And when he drew near and saw the city he wept over it, saying, “Would that even today you knew the things that make for peace! But now they are hid from your eyes.” – Luke 19:41-42

A POPULAR World War II song made famous by Vera Lynn in a 1942 recording was “There’ll be Bluebirds Over…the White Cliffs of Dover.” Actually, it was written before America joined the war, during the Nazi bombardment of Britain. The lyrics looked toward a time when the war would be over and peace would once more rule over the White Cliffs of Dover – Britain’s essential border with the European mainland:

There’ll be bluebirds over

The white cliffs of Dover


Just you wait and see

There’ll be love and laughter

And peace ever after


When the world is free

POIGNANCY AND deep longing infuse our hearts even today when we linger over the words: “There’ll be love and laughter…And peace ever after: Tomorrow …When the world is free.” And God knows there are people all over this planet who wake to each new day wishing it could be so: That the world could be free of its ethnic and racial divisions, its nation-baiting and war-mongering, and that pervasive willingness “to get mine” no matter how in my getting mine I infringe upon the rights of others.
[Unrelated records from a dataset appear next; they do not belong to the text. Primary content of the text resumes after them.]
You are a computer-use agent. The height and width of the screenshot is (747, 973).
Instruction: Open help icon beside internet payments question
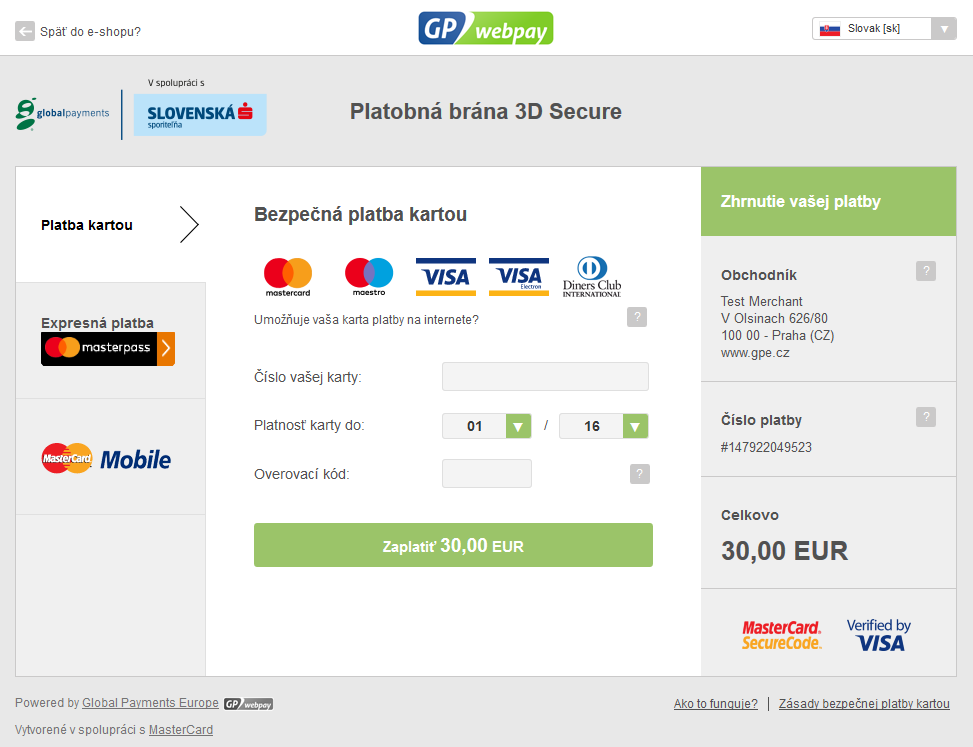(x=637, y=317)
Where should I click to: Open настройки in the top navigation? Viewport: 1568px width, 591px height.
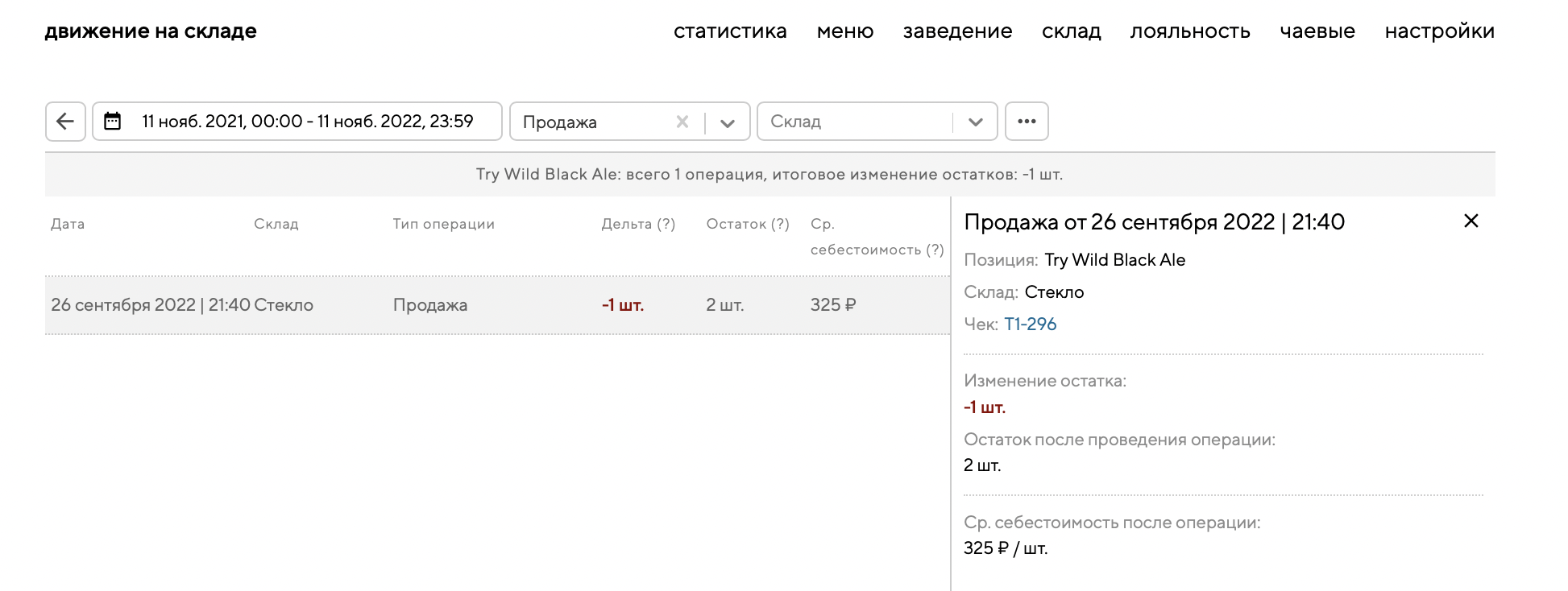[1439, 31]
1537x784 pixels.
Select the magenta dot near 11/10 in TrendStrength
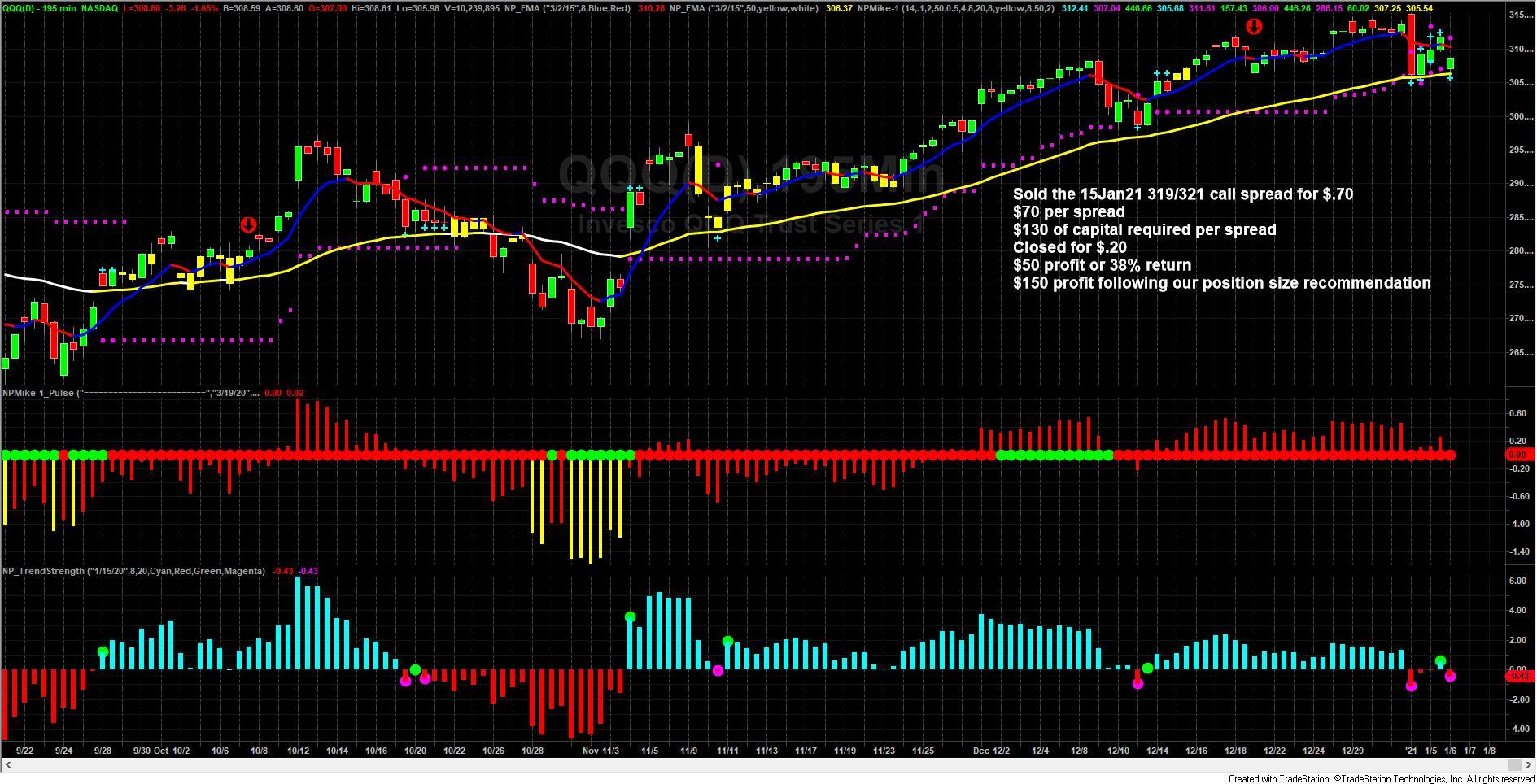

IF PRESENT EXPERIENCE is any clue, then no matter how deep our longing, there will never be a tomorrow with peace ever after. Never has! Never will! Peace in this world always will be partial and transitory. In this world, we shall always need to pray, “Thy Kingdom come…Thy will be done.” Our prayer arises out of our longing for the peace inherent in God’s Kingdom. That prayer, however, is recognition that peace shall in the last be a peace that God will orchestrate.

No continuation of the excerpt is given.